Pour M. Seta : condamnation à quatre d’ans d’emprisonnement avec sursis et 90 600 euros d’amende.
Les homicides et blessures involontaires reprochés à l'autorité sanitaire ANSM : coupable en raison du maintien sur le marché du Mediator, montant de l’amende : 303 000 euros d’amendes délictuelles et contraventionnelles.
Diffusion de la décision. En complément de ces amendes, le tribunal correctionnel a prononcé une peine complémentaire de diffusion de l’intégralité ou d’une partie de la décision, peine rendue nécessaire pour prévenir la réitération des faits et proportionnée, s'agissant d'infractions se déroulant pendant plusieurs années.
Cette diffusion devra intervenir dans le délai d'un mois à compter du jugement définitif dans les journaux « le Figaro » et « le Monde » ainsi que le prochain numéro de la revue « 60 millions de consommateurs », « le quotidien du pharmacien » et « le quotidien du médecin » aux frais des prévenus, sous astreinte de 100 euros par jour de retard.
B. Les délits d'atteinte à la probité
Le délit défini par l’article 432-12 du Code pénal (N° Lexbase : L9471IYG) : prise illégale d’intérêt
Cinq prévenus, trois relaxes et deux culpabilités : un an d’emprisonnement et 30 000 euros d’amende pour M. Rouveix et 18 mois d’emprisonnement et 30 000 euros d’amende pour M. Massol
Le délit défini par l’article 432-13 du Code de pénal (N° Lexbase : L6030LCC)
Deux prévenus, deux déclarations de culpabilité : 18 mois d’emprisonnement et 30 000 euros d’amende pour les deux prévenus.
Le délit de recel de prise illégale d’intérêts reproché à Mme Ibar-Abadie : relaxe
II. L’action civile
A. Les demandes formées au titre du délit de tromperie aggravée
Pour les victimes : condamnation solidaire de la SAS les Laboratoires Servier Industrie, la SAS Servier, la SAS les Laboratoires Servier, la SARL Biopharma (devenue Servier France), la SAS Biofarma et la SAS ORIL Industrie et M. Seta, à verser des sommes au titre d’indemnités.
Sont indemnisés : le préjudice moral (victime directe et victime par ricochet), le dol contractuel, le préjudice d’anxiété.

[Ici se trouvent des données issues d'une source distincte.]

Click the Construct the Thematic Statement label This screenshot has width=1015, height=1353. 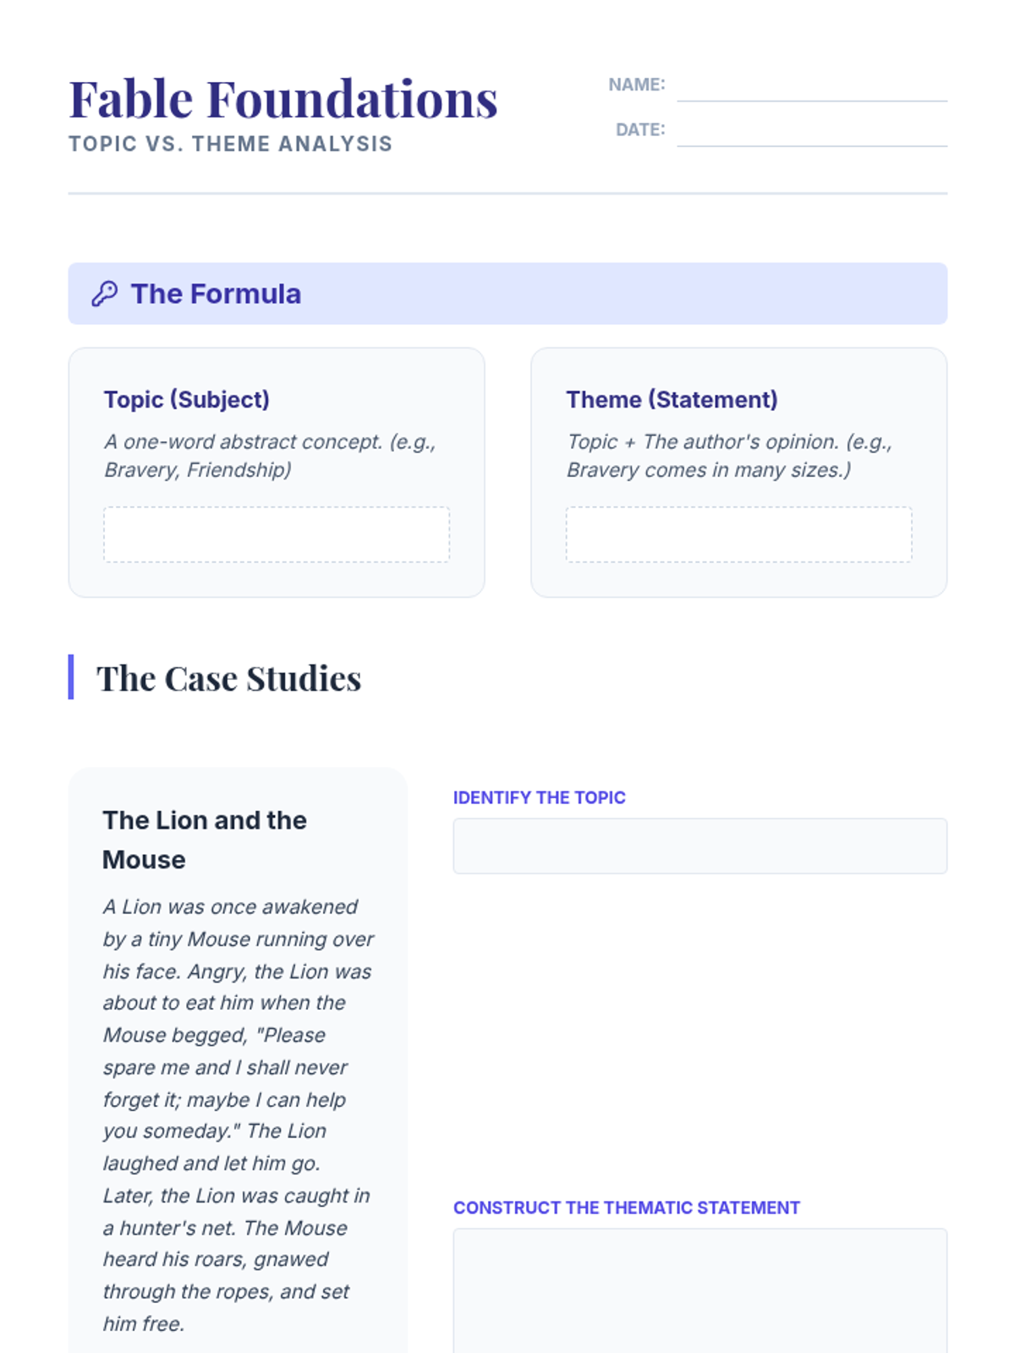tap(626, 1208)
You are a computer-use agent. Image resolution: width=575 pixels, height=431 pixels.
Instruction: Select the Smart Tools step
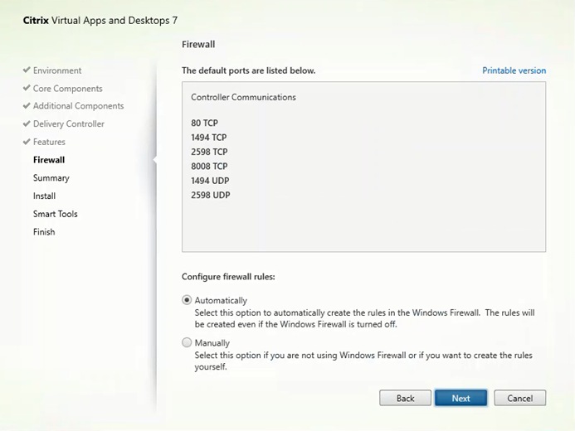coord(56,214)
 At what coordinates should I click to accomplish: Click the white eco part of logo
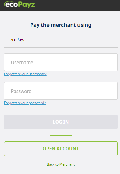coord(11,5)
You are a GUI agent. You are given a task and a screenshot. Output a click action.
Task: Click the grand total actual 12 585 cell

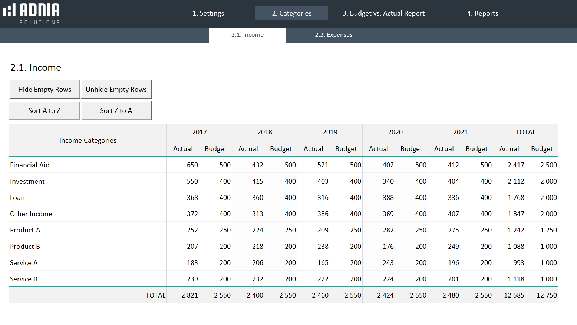(x=514, y=295)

Pour les associations : condamnation des laboratoires Servier et M. Seta
B. Les demandes indemnitaires formées au titre des homicides et blessures involontaires
Sur ces demandes, des mesures d’expertises sont ordonnées. Le tribunal condamne les laboratoires Servier et M. Seta au versement de provisions à valoir sur l’indemnisation future.
Lorsque les expertises ont été diligentées, le tribunal condamne les laboratoires Servier et M. Seta à des sommes en réparation des divers préjudices subis par les victimes.
L’indemnisation des organismes de Sécurité sociale : condamnation des laboratoires Servier et M. Seta à verser aux caisses primaires d’assurance maladie des sommes au titre de l’indemnité forfaitaire.
Concernant l’action civile, le montant de l’indemnité totale avoisine les 180 millions d'euros, dont 158 au titre de la tromperie.